Will Trump’s Voice of America Shakeup Harm U.S. Public Diplomacy?

Will Trump’s Voice of America Shakeup Harm U.S. Public Diplomacy?
President Donald Trump after speaking at a White House news conference about the coronavirus, Washington, March 14, 2020 (AP photo by Alex Brandon).

Michael Pack, the new head of the U.S. Agency for Global Media, is coming under scrutiny for purging the directors and advisory boards of several U.S. government-funded media outlets. A conservative documentary filmmaker, Pack was confirmed by the Senate last month after being nominated for the position by President Donald Trump in 2018. One of Pack’s first moves after taking office was to fire or demote the chiefs of Radio Free Europe/Radio Liberty, the Middle East Broadcasting Network and the Open Technology Fund.
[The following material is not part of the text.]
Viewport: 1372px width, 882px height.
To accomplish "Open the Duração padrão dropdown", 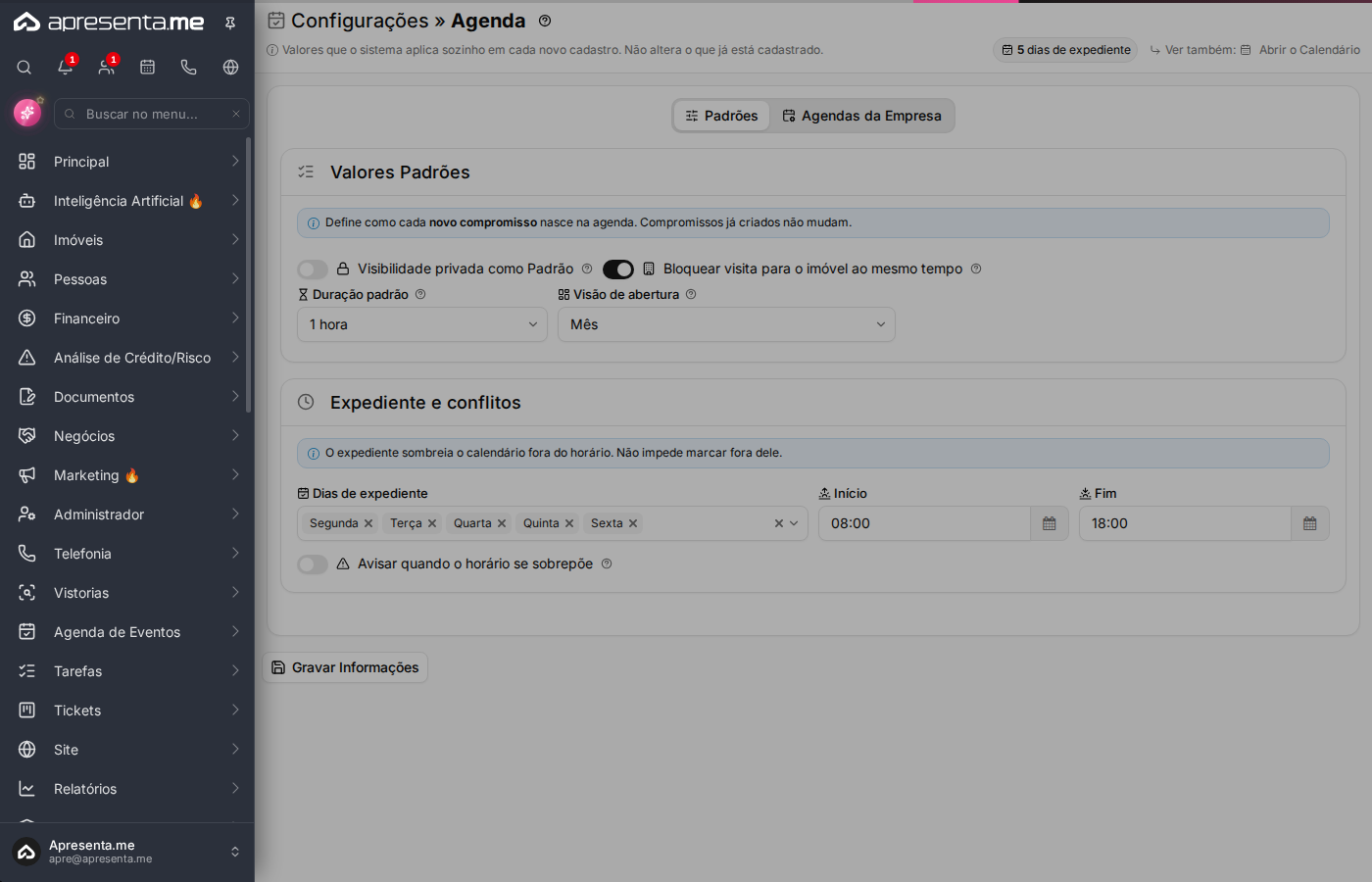I will [x=422, y=324].
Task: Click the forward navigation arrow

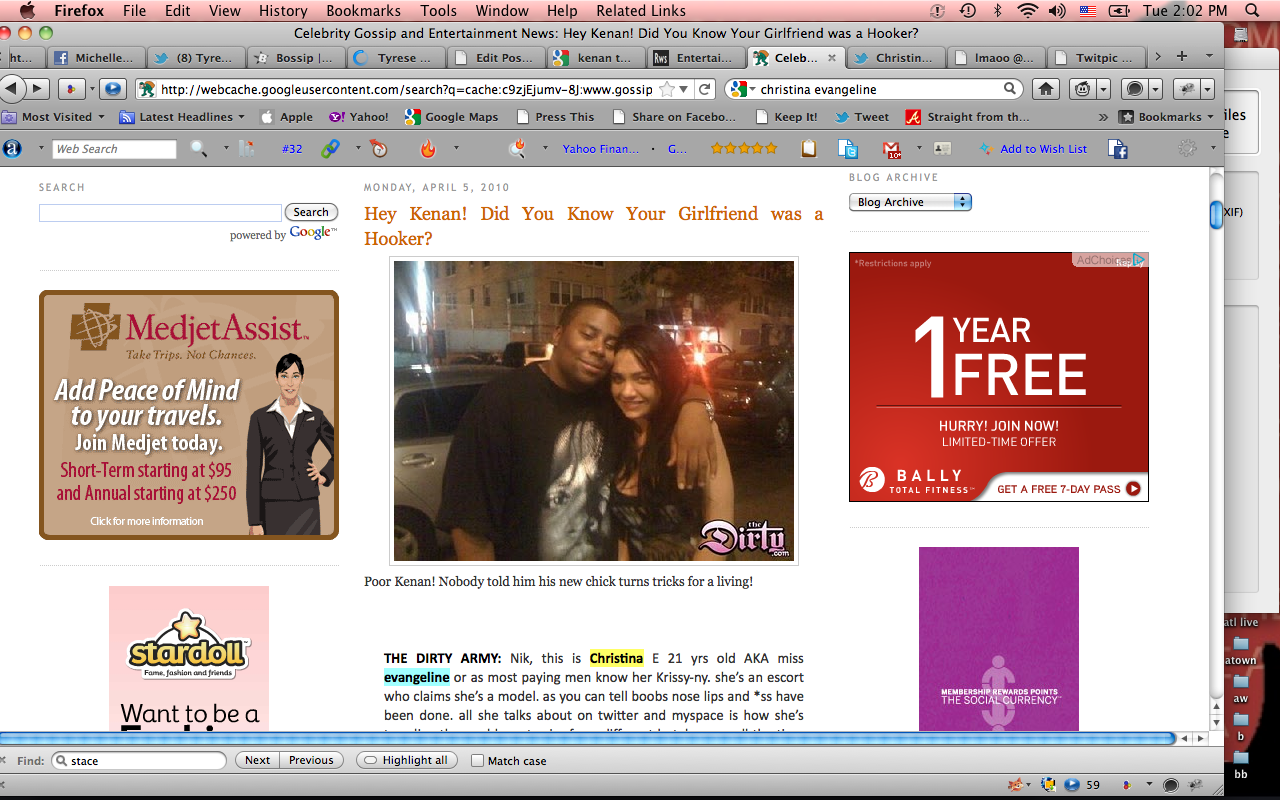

The directors of Voice of America, USAGM’s flagship global news network, had already resigned following his confirmation.

Trump has long been critical of VOA. He has called the network a “disgrace,” and in April, the White House released a lengthy statement criticizing its coverage, saying it “too often speaks for America’s adversaries, not its citizens.”

This week, a bipartisan group of U.S. senators co-authored a letter to Pack, in which they expressed dismay at the recent personnel purge and pledged to undertake “a thorough review of USAGM’s funding.” The senators are not the only ones concerned with Pack’s leadership, as many experts have pointed out that politicizing VOA will do lasting damage to a valuable tool of U.S. public diplomacy.